Sketchy claims

No, it wasn't Tennessee leading the charge on the constitutionality of the health care mandate, but our state's attorney general did lead the charge -- against fat-burning sneakers.

In an increased effort of the Federal Trade Commission to address false or unfounded claims, a California sneaker company, Skechers U.S.A., Inc., will pay $40 million in a settlement in a case led by Tennessee and Ohio. This follows last year's FTC suit filed by Ohio against Reebok that resulted in a $25 million settlement.

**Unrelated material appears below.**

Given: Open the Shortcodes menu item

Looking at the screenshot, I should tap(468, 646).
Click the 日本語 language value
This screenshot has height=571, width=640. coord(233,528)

Addressing claims that the $100 sneakers would increase "muscle activation" by up to "85 percent for posture-related muscles" and "71 percent" for one of the muscles in the buttocks, attorneys general from Tennessee and Ohio were the tip of the spear in the 42-state effort that marks the largest pool in history resulting from an advertising substantiation case.

Consumers who purchased the "rocker-bottomed" shoes may be eligible for a refund during an eight-month window. Jeff Hill, senior counsel with the Office of the Attorney General in Tennessee, remarked, "Consumers should receive approximately $20-$30 in restitution ..."

Skechers will pay an additional $5 million to the states.

While the sneaker makers are being chastised for their exaggerated claims, let's hope that consumers lace up whatever brand they have in their closets and commit to activity, not gimmicks, for health.

It's not the brand of shoe that burns the calories and exercises the muscles. It's the individual making the decision to, um, just do it!